26 Comments

  1. This is nice, but don't forget: correlation doesn't imply causation.

    For instance, it's likely that people are not overweight because they don't cycle – they don't cycle because they are overweight.

    Weight problems are most often caused by diet and solved through diet.

    Although physical activity does play a role – psychological as much as physical, doing sports without changing eating habits will not solve obesity in the long run – or at least not by much – for overwhelming majority of people. The reason is that people typically compensate weight loss by eating more than they otherwise would.

    And obese people tend to refuse physical activity because it is uncomfortable for them. This does cause a positive feedback loop, to a point.

    Furthermore, more health-aware people tend to both have healthier means and have more physical activity.

    Wealth and income stability also plays a role. People with more money typically have more free time for healthy activities while poor take what they can to survive. Similarly, poor have less choice of food. Netherlands does well in terms of preventing extreme poverty, poverty-causing habits such as drugs and alcohol abuse, availability of cheap healthy food, and also cycling and walking is usually the cheapest option.
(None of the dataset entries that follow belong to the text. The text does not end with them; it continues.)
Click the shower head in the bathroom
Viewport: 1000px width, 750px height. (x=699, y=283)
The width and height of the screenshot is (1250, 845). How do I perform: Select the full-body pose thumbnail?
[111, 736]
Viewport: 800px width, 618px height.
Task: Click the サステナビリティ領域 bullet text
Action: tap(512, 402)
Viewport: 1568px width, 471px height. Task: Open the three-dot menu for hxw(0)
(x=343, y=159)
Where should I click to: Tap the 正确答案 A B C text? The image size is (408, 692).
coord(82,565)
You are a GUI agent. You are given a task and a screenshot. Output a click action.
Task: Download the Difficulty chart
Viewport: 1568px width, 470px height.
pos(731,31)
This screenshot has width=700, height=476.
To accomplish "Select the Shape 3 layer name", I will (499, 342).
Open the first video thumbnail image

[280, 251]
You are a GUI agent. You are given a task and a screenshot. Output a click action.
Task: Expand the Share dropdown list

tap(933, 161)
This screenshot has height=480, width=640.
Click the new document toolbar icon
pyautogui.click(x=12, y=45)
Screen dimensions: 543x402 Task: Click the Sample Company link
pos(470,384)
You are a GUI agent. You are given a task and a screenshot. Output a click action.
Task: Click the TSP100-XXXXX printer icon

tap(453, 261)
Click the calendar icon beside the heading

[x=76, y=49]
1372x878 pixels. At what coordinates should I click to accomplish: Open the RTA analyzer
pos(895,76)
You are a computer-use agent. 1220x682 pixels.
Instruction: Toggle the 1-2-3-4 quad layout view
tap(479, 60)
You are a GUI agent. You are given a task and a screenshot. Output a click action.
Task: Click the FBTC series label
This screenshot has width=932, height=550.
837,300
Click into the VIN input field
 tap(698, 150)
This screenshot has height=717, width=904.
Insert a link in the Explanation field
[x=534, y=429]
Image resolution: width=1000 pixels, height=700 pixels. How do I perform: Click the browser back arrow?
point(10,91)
But the correlation is still there.

    This all causes the correlations that are not necessarily indicative of cycling actually causing healthier lifestyle.

    I'm not saying cycling does nothing for health. I agree that opposite is true. Physical activity is still very important, but it alone won't make you lose weight.

  2. As an occasional visitor to the Netherlands, sure, it's by far the best place to cycle (Denmark has done a great job, but most of that is marketing). But, as I say, I'm a tourist. And I think Holland has lots of other tourists. So it's strange that it doesn't have bike hire for them.

    Sure you have OV-fiets at every railway station. But you need a Dutch address just to register. And then wait 7 days after applying to get the card. In London or Paris I just need to download an app and I can start hiring a bike. Much the same for Next bike around Europe. My only option as a tourist in NL is to hire a bike from a shop for the day, and go back to the same place to return it.

    Time to get into the 21st century!

  3. 1,1 BILLION to get just 100.000 more people using bikes.
    Please let me do that.
    I will just BUY 100.000 EBikes at 2000 Euros each and give them away.
    And I'll keep the remaining 900 Million for myself.

  4. Another side effect is by living healty people are living longer. The government apparently cannot afford to give it’s citizens an age pension so they want people to stay in workforce for longer. So the era where you can enjoy retirement will be gone. Soon you be working until you drop dead. If you want to do things such as travel do it when you are young.

  5. I find this shows how entrenched and common cycling is in the Netherlands, that it dropped during COVID, whereas it rose in other countries. Overall journeys fell just about everywhere, but because cycling became safer, and is a COVID safe mode, it rose in other countries, where mobility wasn't already saturated by cycling, but because cycling has heavily saturated the transport system in the Netherlands, people taking less journeys meant less cycling. However, because the drop was smaller, that to me shows that cycling isn't totally saturated, and even in the Netherlands there is room for improvement

  6. Very interesting statistics, thank you. The theft of bikes is a problem everywhere. When I visited Utrect, someone told me there are thieves in the city who steal old bikes during the early evening, and sell them to people for 5 euros at the end of the evening. We used the bicycle parking garage, which had security, very safe 👍 Do people register their bikes in NL?

  7. For Germany we already have a few regional 2022 numbers and it looks like transit now has fully recovered and the long-term effect is shifting away from driving. I also think, transit should concentrate much more to distances over 5 km, because on short routes it mostly competes with cycling and may be a safety problem to cyclists itself.